The Raja had decided to renounce the world and he had arrived at this decision after reasoning out every detail in his mind. It was not a momentary decision, taken in a flash of temper, or frustration. He had ruled for seventy-nine years. Brought up as a prince and having lived the life of an absolute monarch, could he shun this world and the luxuries that he was used to, so easily? Could he live without power as a humble servant of the lord? He had debated these questions for months before taking the final plunge. Squatting on bare ground in the guru’s cottage and flanked by Haruswamy and Maruswami the new convert to a sadhu’s life was lost in his chequered past.

Away from the raja’s palace, an old man with an arched back walked barefoot. His sole companion was a staff he held in his right hand. Shrouded by an ordinary cloak, the man seemed lost in deep thought. His march to the central square in the heart of the city was slow and painful. His body was so frail and weak that for each step that he took he had to lean on his wooden staff and rest a while. But the determination of his mind and spirit ensured that he finally reached his destination—the city square. This city square was the open-air harem, where games of the flesh began each evening at sunset. Men, women, of all ages, shapes, sizes and inclinations gathered here each evening to engage and revel in the vilest and most carnal of games emanating from an imagination that passion could ever inculcate. And all of it was by a single royal decree.
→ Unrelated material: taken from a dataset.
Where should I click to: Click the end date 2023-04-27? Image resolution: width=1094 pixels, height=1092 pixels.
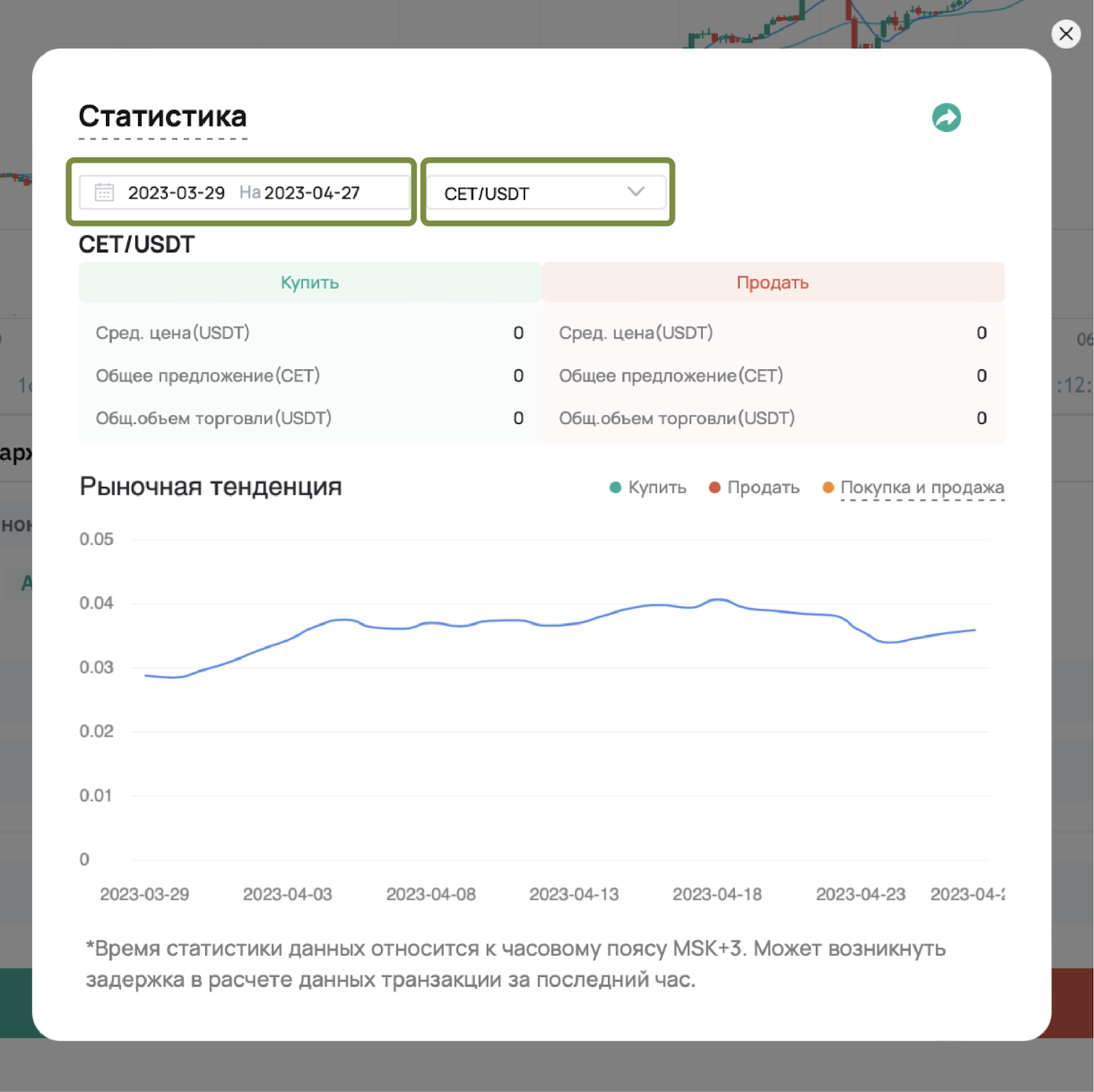[x=312, y=194]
When Nand Gupt finally reached the city square, he was shocked out of his wits. He had not in his wildest dreams imagined that man could be so vile, and so mean. The square was bursting with all kinds of human shapes. Drunk they were and yet kept drinking; not an inch of flesh was covered. It was a nightmare that the old and pious Nand Gupt found himself in, a scene from hell. He had never seen human flesh paraded so shamelessly, the human spirit descended to such depths, morality evaporated so easily in an orgy; orgy of banal creed. The very foundations on which humankind stood seemed to have been removed.

Men and women, in pairs, in groups, men with men, women with women, youngsters with those old enough to be their parents and grand-parents, the stench of perversion overwhelmed Nand Gupt. He felt he had entered the kingdom of Satan. He could see Satan busy in his lustful dance. Suddenly, Nand Gupt became still and a gleam appeared in his eyes. Slowly, he summouned up the last ounces of energy still left in his old and worn out frame and perched himself on top of a raised platform in the middle of the city chowk. He looked like an elongated island, surrounded by a sea of human flesh. He cast a longing glance over this mass of nakedness and in a choked voice addressed the deaf.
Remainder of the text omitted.